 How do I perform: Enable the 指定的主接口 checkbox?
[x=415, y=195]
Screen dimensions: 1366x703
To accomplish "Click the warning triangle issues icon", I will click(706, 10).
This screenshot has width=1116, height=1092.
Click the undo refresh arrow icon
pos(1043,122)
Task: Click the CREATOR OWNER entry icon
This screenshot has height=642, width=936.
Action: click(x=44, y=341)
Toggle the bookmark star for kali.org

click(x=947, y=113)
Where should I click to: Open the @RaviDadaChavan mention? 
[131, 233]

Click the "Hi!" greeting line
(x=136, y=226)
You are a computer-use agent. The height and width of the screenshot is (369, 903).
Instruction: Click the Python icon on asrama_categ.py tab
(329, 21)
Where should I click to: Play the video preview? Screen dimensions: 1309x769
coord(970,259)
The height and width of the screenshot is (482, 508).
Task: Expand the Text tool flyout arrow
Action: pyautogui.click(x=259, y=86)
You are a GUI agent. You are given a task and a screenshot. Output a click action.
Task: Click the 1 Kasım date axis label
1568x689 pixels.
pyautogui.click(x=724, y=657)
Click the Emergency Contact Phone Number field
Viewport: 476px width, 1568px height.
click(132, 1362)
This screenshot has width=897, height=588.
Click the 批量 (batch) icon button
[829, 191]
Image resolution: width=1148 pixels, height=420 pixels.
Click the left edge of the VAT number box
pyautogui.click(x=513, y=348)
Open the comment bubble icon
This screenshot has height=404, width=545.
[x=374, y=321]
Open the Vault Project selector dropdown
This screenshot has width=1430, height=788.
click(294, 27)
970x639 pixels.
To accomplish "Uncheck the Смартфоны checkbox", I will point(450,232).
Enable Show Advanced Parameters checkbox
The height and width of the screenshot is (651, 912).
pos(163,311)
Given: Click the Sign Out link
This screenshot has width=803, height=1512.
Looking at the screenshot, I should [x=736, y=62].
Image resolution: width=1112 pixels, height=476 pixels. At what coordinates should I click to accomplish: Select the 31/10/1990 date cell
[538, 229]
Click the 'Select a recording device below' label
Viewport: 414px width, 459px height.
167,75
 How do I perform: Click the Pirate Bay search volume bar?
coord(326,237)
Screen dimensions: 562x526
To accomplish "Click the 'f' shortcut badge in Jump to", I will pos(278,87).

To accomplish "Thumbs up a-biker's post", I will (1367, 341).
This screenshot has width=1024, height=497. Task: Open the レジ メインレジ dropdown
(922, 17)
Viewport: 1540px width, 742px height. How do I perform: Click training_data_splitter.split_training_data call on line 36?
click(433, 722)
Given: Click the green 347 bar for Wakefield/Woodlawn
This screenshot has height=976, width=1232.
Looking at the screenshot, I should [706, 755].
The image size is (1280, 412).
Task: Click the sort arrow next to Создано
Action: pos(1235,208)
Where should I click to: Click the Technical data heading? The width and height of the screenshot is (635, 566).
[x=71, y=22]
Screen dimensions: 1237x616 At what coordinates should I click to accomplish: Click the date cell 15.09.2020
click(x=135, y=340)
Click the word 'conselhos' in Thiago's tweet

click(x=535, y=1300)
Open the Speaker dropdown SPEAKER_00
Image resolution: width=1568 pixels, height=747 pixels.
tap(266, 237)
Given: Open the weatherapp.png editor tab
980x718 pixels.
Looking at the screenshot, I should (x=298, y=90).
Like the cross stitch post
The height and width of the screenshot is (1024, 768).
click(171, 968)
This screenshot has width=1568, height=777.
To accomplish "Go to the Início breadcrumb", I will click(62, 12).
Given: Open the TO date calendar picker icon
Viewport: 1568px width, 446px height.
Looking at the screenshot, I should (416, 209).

**Problem to solve:** Search the entries above for the string "agent". Copy each line in which it appears.

**Answer section:**
You are a computer-use agent. The height and width of the screenshot is (369, 903).
You are a GUI agent. You are given a task and a screenshot. Output a click action.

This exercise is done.